* _Directions_: Print all of the records below again without a single difference.

[Dataset items]
* * *

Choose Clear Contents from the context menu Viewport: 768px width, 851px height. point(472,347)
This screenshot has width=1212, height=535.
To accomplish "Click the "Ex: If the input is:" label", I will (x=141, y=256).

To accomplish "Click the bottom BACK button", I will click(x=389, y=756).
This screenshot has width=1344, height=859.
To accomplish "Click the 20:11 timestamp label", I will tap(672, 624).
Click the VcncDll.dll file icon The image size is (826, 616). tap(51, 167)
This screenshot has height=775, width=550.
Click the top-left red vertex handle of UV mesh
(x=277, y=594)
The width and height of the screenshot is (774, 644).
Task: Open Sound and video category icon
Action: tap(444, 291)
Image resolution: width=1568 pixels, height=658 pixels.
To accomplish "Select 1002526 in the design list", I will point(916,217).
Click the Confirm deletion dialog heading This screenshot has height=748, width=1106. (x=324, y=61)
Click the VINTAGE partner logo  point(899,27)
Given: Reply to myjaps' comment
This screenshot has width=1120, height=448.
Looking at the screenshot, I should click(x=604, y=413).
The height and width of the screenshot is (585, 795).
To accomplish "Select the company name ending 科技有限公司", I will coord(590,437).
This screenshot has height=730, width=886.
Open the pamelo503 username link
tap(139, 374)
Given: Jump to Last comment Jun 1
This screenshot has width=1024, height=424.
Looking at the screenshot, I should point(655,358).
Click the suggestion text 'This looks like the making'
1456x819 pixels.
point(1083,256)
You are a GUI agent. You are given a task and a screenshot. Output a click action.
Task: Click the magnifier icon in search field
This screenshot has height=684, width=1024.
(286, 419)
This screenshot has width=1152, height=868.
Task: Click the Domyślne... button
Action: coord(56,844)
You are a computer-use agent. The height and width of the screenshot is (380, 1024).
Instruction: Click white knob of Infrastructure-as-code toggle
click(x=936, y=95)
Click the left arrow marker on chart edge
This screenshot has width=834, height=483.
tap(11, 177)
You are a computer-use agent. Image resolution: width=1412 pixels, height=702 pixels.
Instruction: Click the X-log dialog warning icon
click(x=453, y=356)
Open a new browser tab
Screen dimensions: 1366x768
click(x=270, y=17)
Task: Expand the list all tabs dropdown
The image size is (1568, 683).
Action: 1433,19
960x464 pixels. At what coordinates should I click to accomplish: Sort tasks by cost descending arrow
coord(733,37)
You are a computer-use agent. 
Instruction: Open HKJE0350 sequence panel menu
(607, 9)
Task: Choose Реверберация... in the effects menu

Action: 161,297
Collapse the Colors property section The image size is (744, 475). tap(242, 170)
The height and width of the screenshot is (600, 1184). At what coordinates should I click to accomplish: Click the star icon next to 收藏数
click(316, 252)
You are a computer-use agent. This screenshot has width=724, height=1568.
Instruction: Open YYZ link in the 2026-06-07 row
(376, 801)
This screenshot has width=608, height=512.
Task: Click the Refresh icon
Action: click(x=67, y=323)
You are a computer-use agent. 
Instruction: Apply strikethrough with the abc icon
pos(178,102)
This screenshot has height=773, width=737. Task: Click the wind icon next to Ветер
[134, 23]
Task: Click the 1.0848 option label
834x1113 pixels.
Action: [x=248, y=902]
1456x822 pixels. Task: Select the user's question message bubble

* * *

* _Answer_:
Choose Clear Contents from the context menu Viewport: 768px width, 851px height. point(472,347)
This screenshot has width=1212, height=535.
To accomplish "Click the "Ex: If the input is:" label", I will (x=141, y=256).

To accomplish "Click the bottom BACK button", I will click(x=389, y=756).
This screenshot has width=1344, height=859.
To accomplish "Click the 20:11 timestamp label", I will tap(672, 624).
Click the VcncDll.dll file icon The image size is (826, 616). tap(51, 167)
This screenshot has height=775, width=550.
Click the top-left red vertex handle of UV mesh
(x=277, y=594)
The width and height of the screenshot is (774, 644).
Task: Open Sound and video category icon
Action: tap(444, 291)
Image resolution: width=1568 pixels, height=658 pixels.
To accomplish "Select 1002526 in the design list", I will point(916,217).
Click the Confirm deletion dialog heading This screenshot has height=748, width=1106. (x=324, y=61)
Click the VINTAGE partner logo  point(899,27)
Given: Reply to myjaps' comment
This screenshot has width=1120, height=448.
Looking at the screenshot, I should click(x=604, y=413).
The height and width of the screenshot is (585, 795).
To accomplish "Select the company name ending 科技有限公司", I will coord(590,437).
This screenshot has height=730, width=886.
Open the pamelo503 username link
tap(139, 374)
Given: Jump to Last comment Jun 1
This screenshot has width=1024, height=424.
Looking at the screenshot, I should point(655,358).
Click the suggestion text 'This looks like the making'
1456x819 pixels.
point(1083,256)
You are a GUI agent. You are given a task and a screenshot. Output a click action.
Task: Click the magnifier icon in search field
This screenshot has height=684, width=1024.
(286, 419)
This screenshot has width=1152, height=868.
Task: Click the Domyślne... button
Action: coord(56,844)
You are a computer-use agent. The height and width of the screenshot is (380, 1024).
Instruction: Click white knob of Infrastructure-as-code toggle
click(x=936, y=95)
Click the left arrow marker on chart edge
This screenshot has width=834, height=483.
tap(11, 177)
You are a computer-use agent. Image resolution: width=1412 pixels, height=702 pixels.
Instruction: Click the X-log dialog warning icon
click(x=453, y=356)
Open a new browser tab
Screen dimensions: 1366x768
click(x=270, y=17)
Task: Expand the list all tabs dropdown
The image size is (1568, 683).
Action: 1433,19
960x464 pixels. At what coordinates should I click to accomplish: Sort tasks by cost descending arrow
coord(733,37)
You are a computer-use agent. 
Instruction: Open HKJE0350 sequence panel menu
(607, 9)
Task: Choose Реверберация... in the effects menu

Action: 161,297
Collapse the Colors property section The image size is (744, 475). tap(242, 170)
The height and width of the screenshot is (600, 1184). At what coordinates should I click to accomplish: Click the star icon next to 收藏数
click(316, 252)
You are a computer-use agent. This screenshot has width=724, height=1568.
Instruction: Open YYZ link in the 2026-06-07 row
(376, 801)
This screenshot has width=608, height=512.
Task: Click the Refresh icon
Action: click(x=67, y=323)
You are a computer-use agent. 
Instruction: Apply strikethrough with the abc icon
pos(178,102)
This screenshot has height=773, width=737. Task: Click the wind icon next to Ветер
[134, 23]
Task: Click the 1.0848 option label
834x1113 pixels.
Action: [x=248, y=902]
1456x822 pixels. Task: Select the user's question message bubble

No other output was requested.